According to the forum thread, in the worst case how many parked taxis might you have to ask in Bangkok before one agrees to use the meter?

— START OF Text block —

Taking taxis in most of SEA (and China), at least as a white foreigner, is a
gamble every time. In KL, it takes me about 3 times each time to get a taxi
that doesn't try to charge me a fixed fare, which is usually about 3x the
normal fare. On my last two visits to Shanghai, i had one ride each time where
the driver was "asking" for extra money by yelling and in one case threatening
physical violence. In Bangkok it much depends on the location. Worst case
you'll have to ask about 5 parked taxis before one agrees to use the meter.

Before Grab/Uber, there were not many alternatives to taxis, but that does not
mean that taxis were providing good service.

------
okr
Currently staying in indonesia for vacation, i can verify, a lot of green go-
jek jackets, not so many grab ones.

Personally i use go-jek. Got an sms just like whatsapp, and i was setup. Grab
wants me to create an account, meh, so i stopped there.

I like the live tracking, so i can see, where the driver is. Helped me a lot
to get out and find the driver, as the navigation route is most likely wrong
in all these small streets. Hard to give notes, they ignore them anyways.

The Go-Jek apps, for each purpose one, meh. The update mess on each day,
whenever i get wifi, i hate it.

— END OF Text block —
— START OF Stored data —

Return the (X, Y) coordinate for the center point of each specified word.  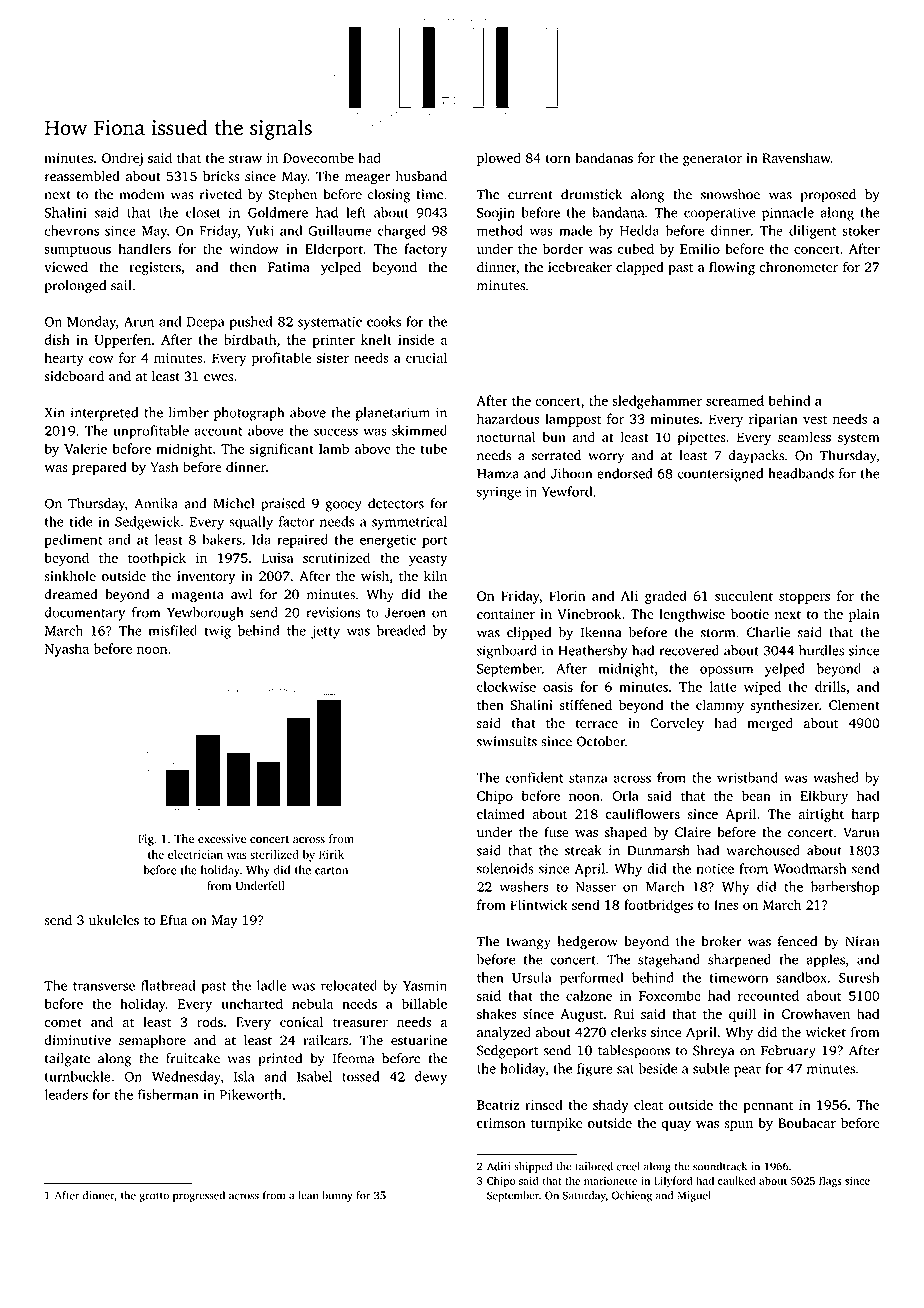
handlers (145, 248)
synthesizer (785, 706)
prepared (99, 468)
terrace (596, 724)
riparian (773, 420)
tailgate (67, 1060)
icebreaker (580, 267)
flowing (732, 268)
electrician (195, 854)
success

— END OF Stored data —

> **Exercise solution**: About five.